On Tue, Dec 12, 2023 at 10:46:37PM -0500, Ethan Zhao wrote:
For those endpoint devices connect to system via hotplug capable ports,
users could request a warm reset to the device by flapping device's link
through setting the slot's link control register,
Well, users could just *unplug* the device, right? Why is it relevant
that thay could fiddle with registers in config space?
as pciehpt_ist() DLLSC
interrupt sequence response, pciehp will unload the device driver and
then power it off. thus cause an IOMMU devTLB flush request for device to
be sent and a long time completion/timeout waiting in interrupt context.

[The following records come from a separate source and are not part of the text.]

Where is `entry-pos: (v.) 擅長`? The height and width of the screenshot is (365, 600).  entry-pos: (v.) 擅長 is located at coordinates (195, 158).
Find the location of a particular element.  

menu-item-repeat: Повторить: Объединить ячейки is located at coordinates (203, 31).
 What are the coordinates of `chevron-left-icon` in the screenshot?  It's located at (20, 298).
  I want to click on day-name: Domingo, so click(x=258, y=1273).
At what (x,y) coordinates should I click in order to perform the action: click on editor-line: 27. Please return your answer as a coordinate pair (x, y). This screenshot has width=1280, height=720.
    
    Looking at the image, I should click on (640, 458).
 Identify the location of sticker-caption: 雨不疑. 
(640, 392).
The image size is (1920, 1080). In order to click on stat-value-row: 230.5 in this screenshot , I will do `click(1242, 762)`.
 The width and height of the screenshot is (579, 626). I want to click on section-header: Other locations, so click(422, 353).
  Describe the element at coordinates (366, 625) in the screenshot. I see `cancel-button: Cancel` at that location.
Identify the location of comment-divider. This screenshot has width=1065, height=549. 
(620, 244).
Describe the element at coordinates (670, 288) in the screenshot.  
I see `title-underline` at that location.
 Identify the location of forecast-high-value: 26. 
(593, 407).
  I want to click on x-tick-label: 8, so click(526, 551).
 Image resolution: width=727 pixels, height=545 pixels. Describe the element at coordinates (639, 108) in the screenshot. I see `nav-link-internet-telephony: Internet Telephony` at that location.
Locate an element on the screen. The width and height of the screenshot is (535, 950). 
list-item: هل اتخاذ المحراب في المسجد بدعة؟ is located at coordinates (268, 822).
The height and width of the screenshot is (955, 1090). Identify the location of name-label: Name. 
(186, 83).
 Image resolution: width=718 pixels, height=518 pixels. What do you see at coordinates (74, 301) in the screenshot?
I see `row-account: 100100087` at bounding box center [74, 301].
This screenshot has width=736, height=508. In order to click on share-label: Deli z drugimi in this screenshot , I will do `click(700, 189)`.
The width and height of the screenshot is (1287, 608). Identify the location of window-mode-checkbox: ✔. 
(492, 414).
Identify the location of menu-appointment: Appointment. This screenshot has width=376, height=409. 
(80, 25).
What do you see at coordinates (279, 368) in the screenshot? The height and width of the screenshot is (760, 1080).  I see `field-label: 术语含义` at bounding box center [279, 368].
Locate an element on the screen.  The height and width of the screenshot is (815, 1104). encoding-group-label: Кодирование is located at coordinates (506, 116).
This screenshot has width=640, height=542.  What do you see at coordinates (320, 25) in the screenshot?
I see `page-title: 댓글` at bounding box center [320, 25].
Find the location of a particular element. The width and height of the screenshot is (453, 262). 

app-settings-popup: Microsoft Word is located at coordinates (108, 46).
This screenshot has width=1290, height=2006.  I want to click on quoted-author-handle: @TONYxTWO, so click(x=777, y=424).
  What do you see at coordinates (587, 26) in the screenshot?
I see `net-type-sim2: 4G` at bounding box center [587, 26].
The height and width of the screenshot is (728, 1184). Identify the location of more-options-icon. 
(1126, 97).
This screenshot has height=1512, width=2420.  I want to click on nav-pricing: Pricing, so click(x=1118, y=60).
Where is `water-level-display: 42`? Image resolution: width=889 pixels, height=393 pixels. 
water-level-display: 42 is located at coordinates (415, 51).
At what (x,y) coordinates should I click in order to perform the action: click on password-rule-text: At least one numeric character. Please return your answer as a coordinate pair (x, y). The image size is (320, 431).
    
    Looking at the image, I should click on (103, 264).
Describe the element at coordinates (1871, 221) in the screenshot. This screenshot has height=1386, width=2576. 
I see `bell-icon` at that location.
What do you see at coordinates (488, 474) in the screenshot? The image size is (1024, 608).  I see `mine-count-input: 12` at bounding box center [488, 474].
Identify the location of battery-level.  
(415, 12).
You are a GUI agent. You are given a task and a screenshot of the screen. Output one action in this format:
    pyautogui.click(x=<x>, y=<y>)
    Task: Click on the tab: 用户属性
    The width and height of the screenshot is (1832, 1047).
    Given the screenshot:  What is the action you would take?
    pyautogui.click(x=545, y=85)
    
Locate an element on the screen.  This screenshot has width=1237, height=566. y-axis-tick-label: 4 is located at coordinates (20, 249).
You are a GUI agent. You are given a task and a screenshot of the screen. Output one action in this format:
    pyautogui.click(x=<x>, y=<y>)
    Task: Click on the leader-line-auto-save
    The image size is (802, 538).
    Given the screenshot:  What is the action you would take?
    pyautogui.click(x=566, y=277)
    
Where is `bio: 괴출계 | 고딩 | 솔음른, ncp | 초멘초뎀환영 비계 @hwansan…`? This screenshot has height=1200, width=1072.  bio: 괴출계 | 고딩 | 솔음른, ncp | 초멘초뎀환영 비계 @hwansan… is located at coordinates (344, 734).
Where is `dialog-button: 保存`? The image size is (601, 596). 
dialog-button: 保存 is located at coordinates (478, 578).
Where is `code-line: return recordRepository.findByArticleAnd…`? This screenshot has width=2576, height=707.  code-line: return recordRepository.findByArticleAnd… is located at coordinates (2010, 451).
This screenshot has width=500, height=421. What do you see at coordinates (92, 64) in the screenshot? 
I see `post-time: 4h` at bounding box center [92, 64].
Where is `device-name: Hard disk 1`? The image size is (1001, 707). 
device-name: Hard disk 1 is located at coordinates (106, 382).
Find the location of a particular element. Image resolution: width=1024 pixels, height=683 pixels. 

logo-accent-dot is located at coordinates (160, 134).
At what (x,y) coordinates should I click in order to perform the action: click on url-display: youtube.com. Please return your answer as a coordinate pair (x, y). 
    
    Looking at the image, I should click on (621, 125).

A completion timeout should be on the order of usecs or msecs, why does it
cause a hard lockup? The dmesg excerpt you've provided shows a 12 *second*
delay between hot removal and watchdog reaction.
Fix it by checking the device's error_state in
devtlb_invalidation_with_pasid() to avoid sending meaningless devTLB flush
request to link down device that is set to pci_channel_io_perm_failure and
then powered off in
This doesn't seem to be a proper fix. It will work most of the time
but not always. A user might bring down the slot via sysfs, then yank
the card from the slot just when the iommu flush occurs such that the
pci_dev_is_disconnected(pdev) check returns false but the card is
physically gone immediately afterwards. In other words, you've shrunk
the time window during which the issue may occur, but haven't eliminated
it completely.